Friday, September 2, 2011

Where the streets have no name

“O Lord, your unfailing love fills the earth; teach me your decrees.” Psalm 119:64 NLT

Huh? thats what I'm thinking. This is another one of those that I just don't get.  When I used to read these types, I would just think "ya ya thats cool" and pass it by. I slept pretty good, it was a long tiring day, but I got to bed earlier, still tired though.  Sip some coffee, I read and think. I didn't want to move, I really thought that I would just stick with the landlord and hold out until they could replace the carpet, but my family just couldn't live in a half packed up apartment. The condo that we moved to is too small, yet we both kind of saw a sign that it was time, and since I pretty much do this type of work on a daily basis, it was pretty much another day at the office.  I even felt the sooner we move the better. I'm tired of moving, but I even felt God tell me to sell as much as I can.  I feel good about what we did, like I'm listening to Him. I read and I think, I read and think, hits me.

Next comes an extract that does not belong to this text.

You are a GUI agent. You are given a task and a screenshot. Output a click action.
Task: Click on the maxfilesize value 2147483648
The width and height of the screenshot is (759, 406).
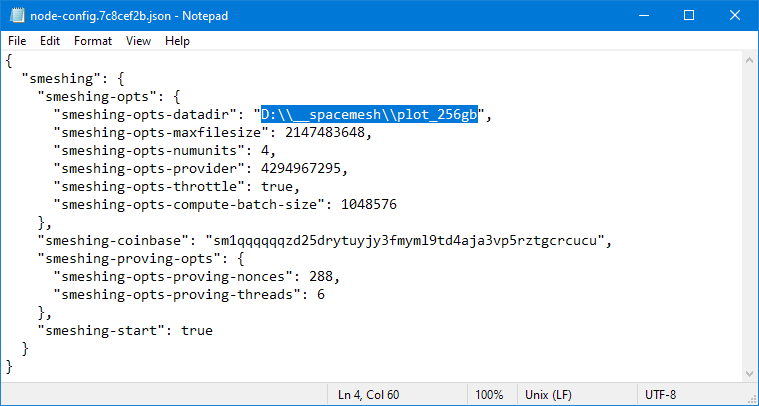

God's love is not some valentines day card, it's not a flower or a gift from someone, it's another direction, it's Him guiding me and my family onto another path and another place, just like the U2 song "Where the streets have no name".  Ya I'm tired of moving, but God isn't, He fills the earth with Himself, and I need to stride to listen to Him. Who knows what's next.

My Focus Today: If I hear God tell me something, do it, even if I feel weird and don't want to.